===== MATERIAL SHOWN

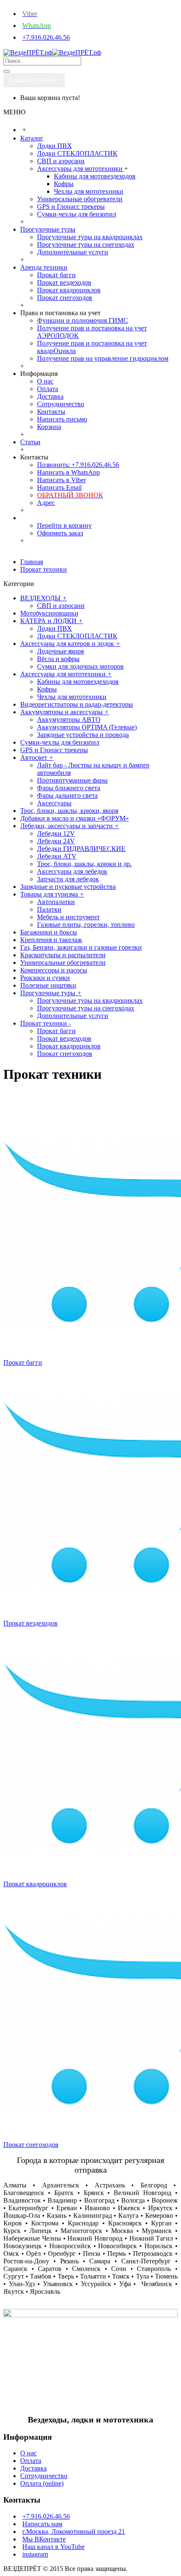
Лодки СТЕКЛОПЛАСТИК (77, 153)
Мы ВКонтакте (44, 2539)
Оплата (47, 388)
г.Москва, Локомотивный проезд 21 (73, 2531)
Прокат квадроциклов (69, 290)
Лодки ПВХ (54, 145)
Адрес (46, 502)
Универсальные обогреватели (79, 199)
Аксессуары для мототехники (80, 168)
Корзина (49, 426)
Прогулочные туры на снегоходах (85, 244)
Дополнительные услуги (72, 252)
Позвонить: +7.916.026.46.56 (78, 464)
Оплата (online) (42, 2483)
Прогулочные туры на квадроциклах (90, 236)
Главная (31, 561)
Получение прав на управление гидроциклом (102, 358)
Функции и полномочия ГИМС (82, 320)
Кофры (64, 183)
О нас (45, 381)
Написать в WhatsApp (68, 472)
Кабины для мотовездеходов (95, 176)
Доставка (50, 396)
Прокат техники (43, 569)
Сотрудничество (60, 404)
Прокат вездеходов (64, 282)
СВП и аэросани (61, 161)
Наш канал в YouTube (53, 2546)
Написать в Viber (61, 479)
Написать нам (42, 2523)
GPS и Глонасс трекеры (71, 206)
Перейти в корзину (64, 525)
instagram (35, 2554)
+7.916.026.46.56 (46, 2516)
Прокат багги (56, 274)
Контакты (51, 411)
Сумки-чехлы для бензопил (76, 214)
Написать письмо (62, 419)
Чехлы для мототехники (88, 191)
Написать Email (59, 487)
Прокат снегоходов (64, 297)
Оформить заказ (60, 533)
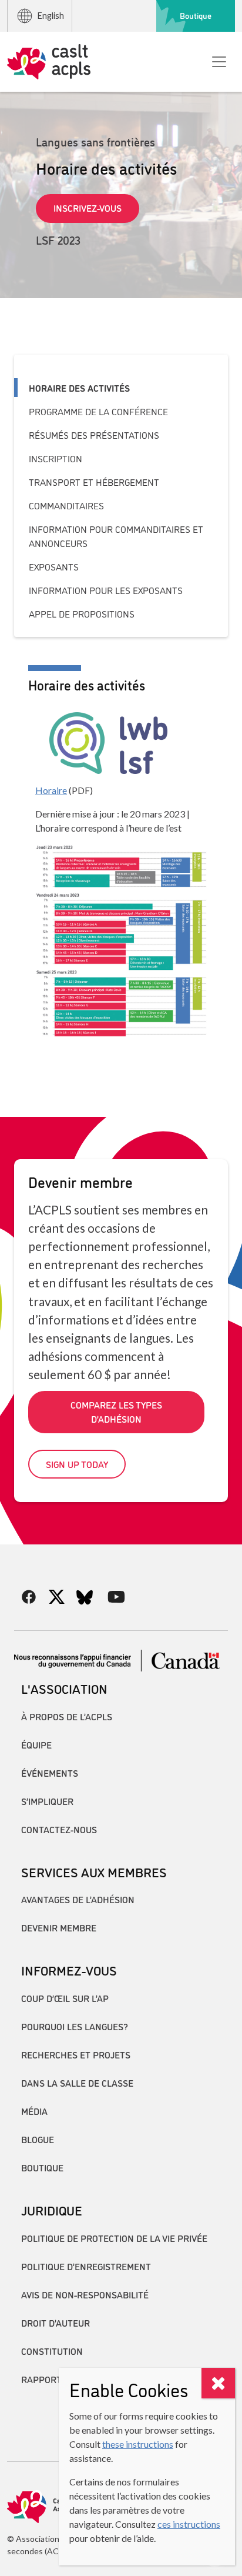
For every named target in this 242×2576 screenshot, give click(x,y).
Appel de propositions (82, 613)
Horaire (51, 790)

==========

→ **ASSIGNMENT**: Each line in the entries above, starting at the line with "Лодки ПВХ (54, 145)" and ending at the line with "Сотрудничество (60, 404)", is to be printed exactly, and only those lines.

→ **REPLY**:
Лодки ПВХ (54, 145)
Адрес (46, 502)
Универсальные обогреватели (79, 199)
Аксессуары для мототехники (80, 168)
Корзина (49, 426)
Прогулочные туры на снегоходах (85, 244)
Дополнительные услуги (72, 252)
Позвонить: +7.916.026.46.56 (78, 464)
Оплата (online) (42, 2483)
Прогулочные туры на квадроциклах (90, 236)
Главная (31, 561)
Получение прав на управление гидроциклом (102, 358)
Функции и полномочия ГИМС (82, 320)
Кофры (64, 183)
О нас (45, 381)
Написать в WhatsApp (68, 472)
Кабины для мотовездеходов (95, 176)
Доставка (50, 396)
Прокат техники (43, 569)
Сотрудничество (60, 404)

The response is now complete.